The database features mentioned so far improve data integrity – you can’t store different types of data in the same field, and it is unlikely someone will mistake a data value for an outcome of a calculation, especially in large data sets. Data integrity is a strong advantage when working with databases.
Naturally, you might think a spreadsheet can contain multiple worksheets, so one can create tables in the worksheets, and then use the worksheets to create relations between the tables. Why bother using relational databases? Well, in a spreadsheet, such relations will be logically limited. Instead of setting up spreadsheets or worksheets, one can set up relations between the tables, and this will boost the performance of operations, increasing the speed with which you could manipulate your dataset.
Albeit powerful for many circumstances, spreadsheets have their limitations. Excel is incapable of handling over 1 million rows of data. This immediately induces us to look for a solution. Usually, the fix is to use databases, where having 2, 5, or 10 million records is not a problem.
Referring to the multi-user property, spreadsheets are lagging. Essentially, every person must update their own spreadsheet with new data. For instance, if there is a new purchase to register or a last name in the “Customers” table to correct, every user must make these changes manually. You would justifiably think Google Docs and the latest versions of Office solve this issue, but they do so only partially. In Google Docs, you might have trouble finding out who changed or deleted information incorrectly, which often leads to a cumbersome situation where people have a hard time organizing their tasks.
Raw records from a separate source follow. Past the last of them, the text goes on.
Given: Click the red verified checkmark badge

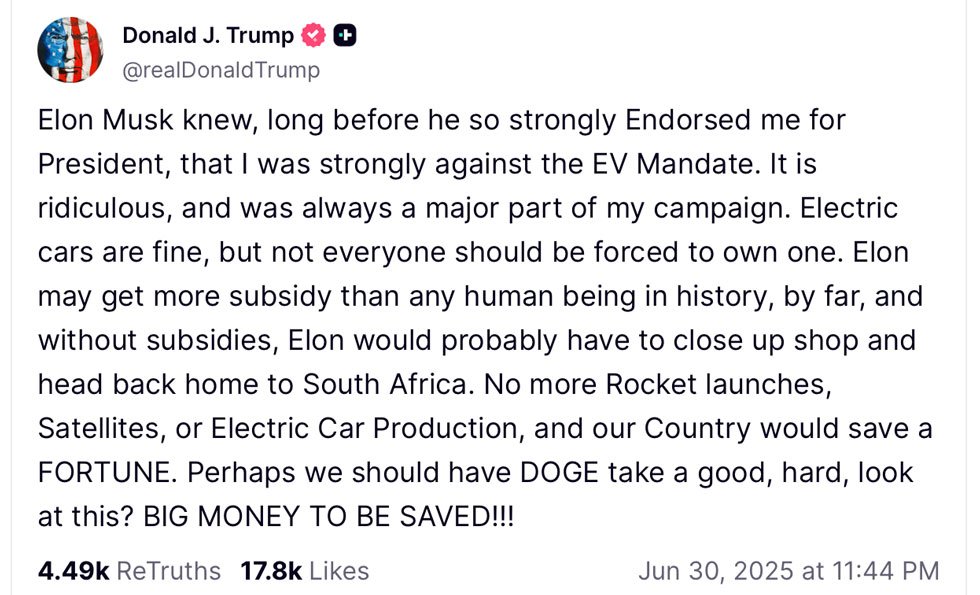Looking at the screenshot, I should (x=313, y=35).
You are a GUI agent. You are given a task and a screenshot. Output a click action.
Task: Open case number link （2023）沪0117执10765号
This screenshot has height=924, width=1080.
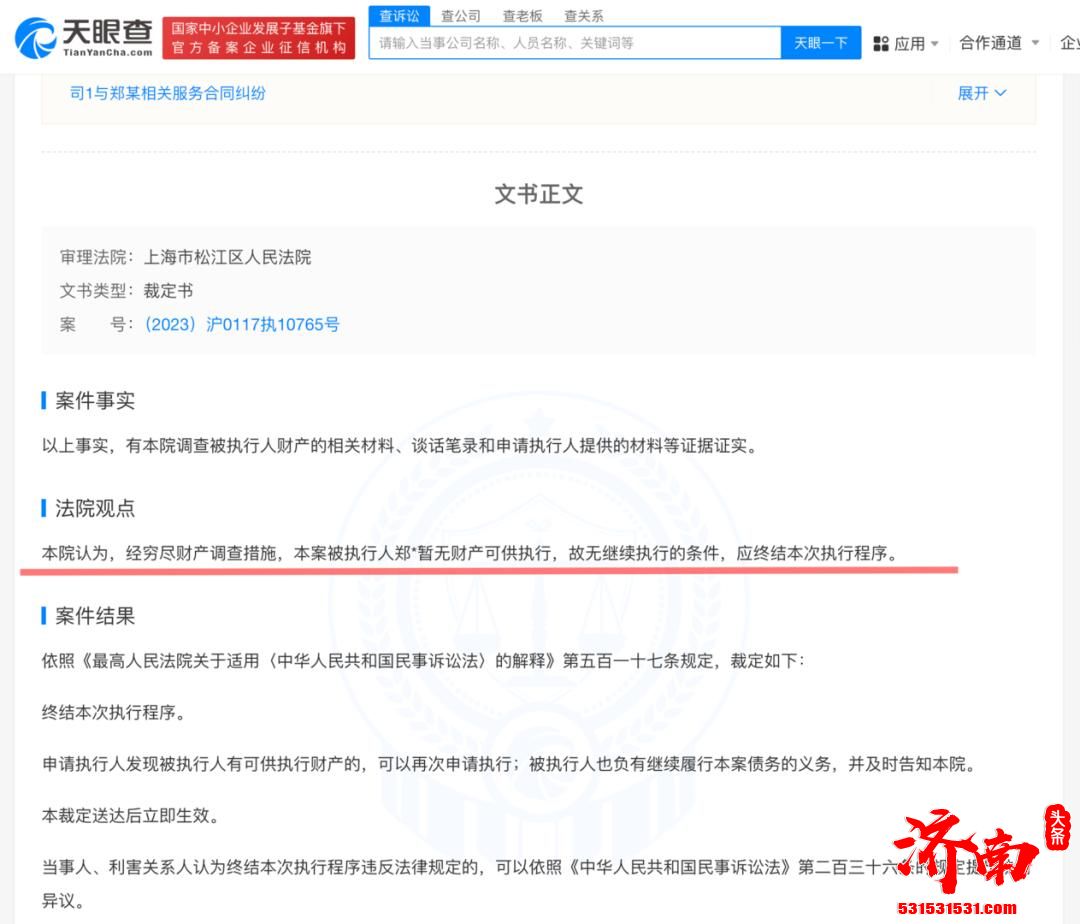[240, 324]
Databases provide a stable structure, controlling access permissions and user restrictions. One person can make a change that is visible to everybody instantly. This feature increases efficiency and data consistency when using databases.
Considering data integrity and data consistency, using databases eliminates duplicate information, which is another way to save space and increase efficiency. Look at the “Customers” table. You know a certain first and last name corresponds to a unique email address. So, if you know John McKinley has changed his email and you are using a spreadsheet flooded with data, you may change the email address once and accidentally miss updating the same address in another record. This may lead to inadvertent mistakes. They can be avoided when using a relational database – an accredited user only needs to access the “Customers” table and change John McKinley’s email address there. Just once. Not only will this operation save time, but it will also anticipate inconsistencies.
So, what we discussed in this post highlights why databases are a better environment for storing and keeping track of data when working with multiple dimensions and large amounts of data. Spreadsheets have their advantages as well – they are an excellent tool that allows us to carry out extensive analysis. But for the easy retrieval and updating of data, efficiency, data consistency, data integrity, speed, and security, relational databases are definitely the structure to opt for. They can store lots of raw data and are excellent when separating the data from the way it is displayed for analysis.
As you saw, it would be a good idea to stop trying to visualize data tables in the form of spreadsheets. They are different.